Work to complete: Print out each record below, unaltered and complete, without its images.

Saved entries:

- Opening Delimiter -

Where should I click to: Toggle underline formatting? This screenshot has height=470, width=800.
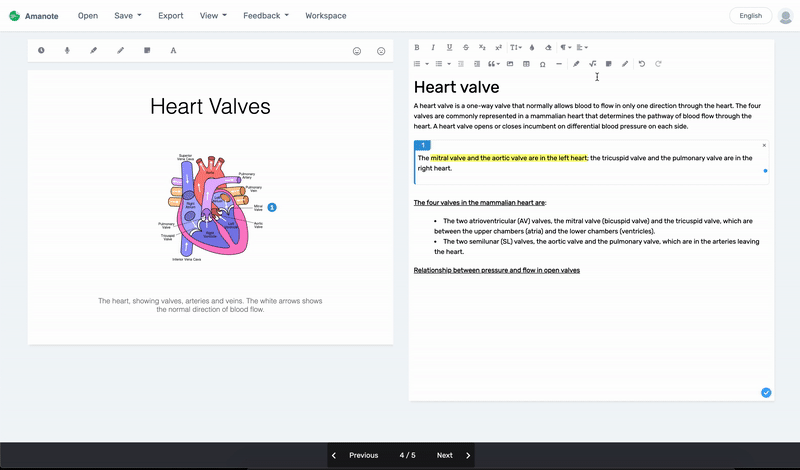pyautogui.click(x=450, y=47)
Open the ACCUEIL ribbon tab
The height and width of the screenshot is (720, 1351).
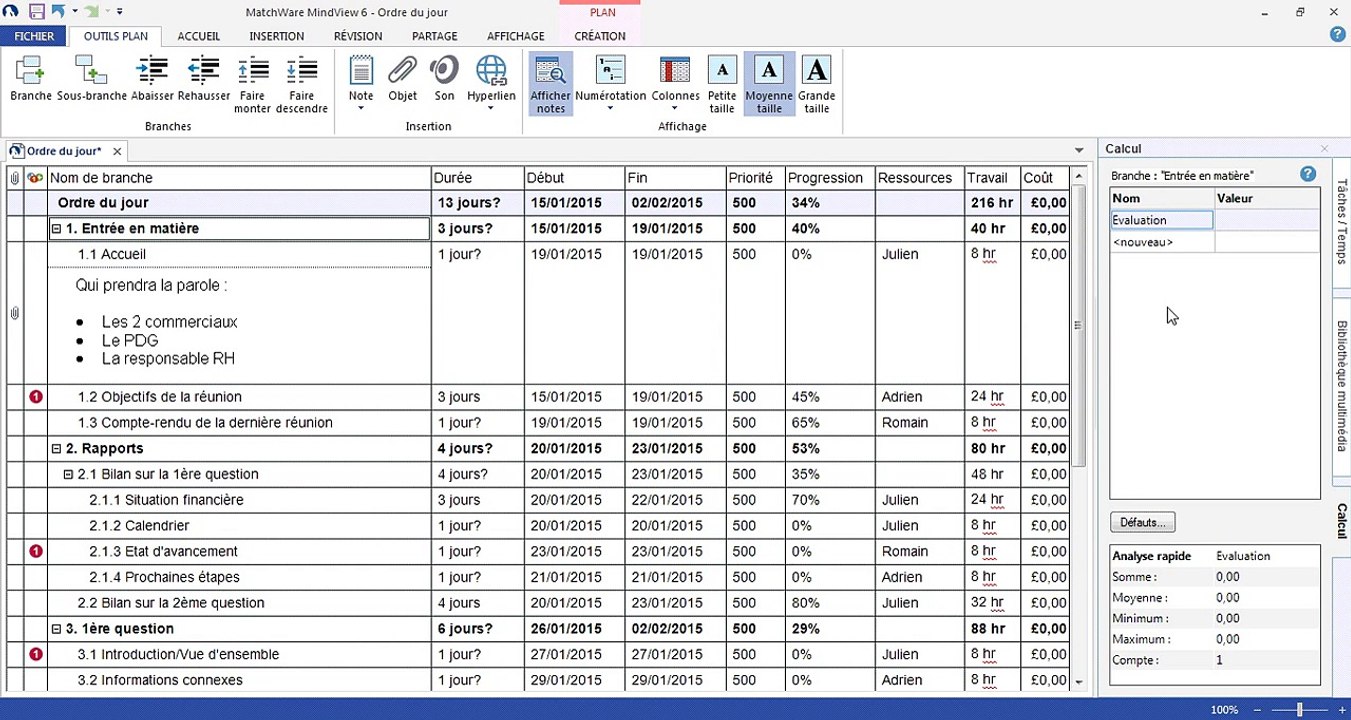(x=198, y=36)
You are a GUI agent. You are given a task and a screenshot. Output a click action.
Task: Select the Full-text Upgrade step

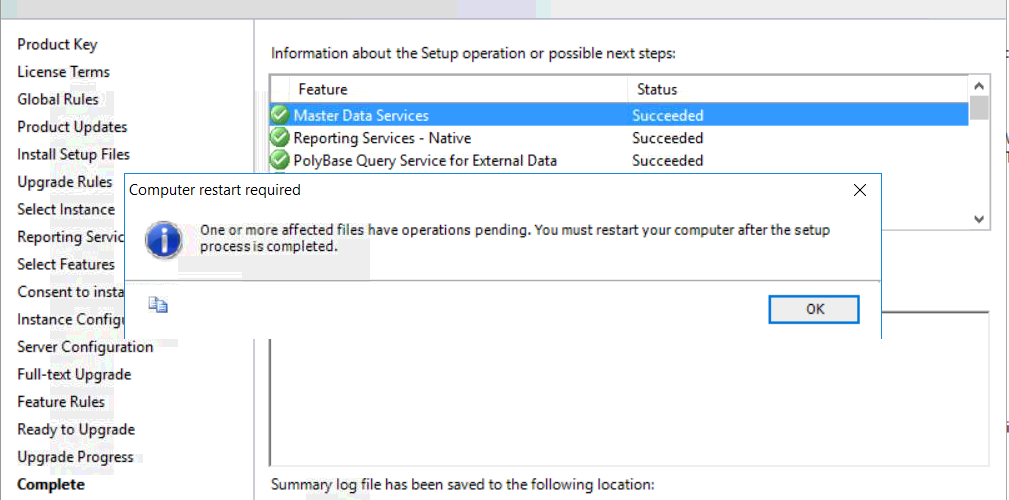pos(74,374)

- Closing Delimiter -

Expected answer:
Where should I click to: Toggle underline formatting? This screenshot has height=470, width=800.
pyautogui.click(x=450, y=47)
Open the ACCUEIL ribbon tab
The height and width of the screenshot is (720, 1351).
(x=198, y=36)
You are a GUI agent. You are given a task and a screenshot. Output a click action.
Task: Select the Full-text Upgrade step

pos(74,374)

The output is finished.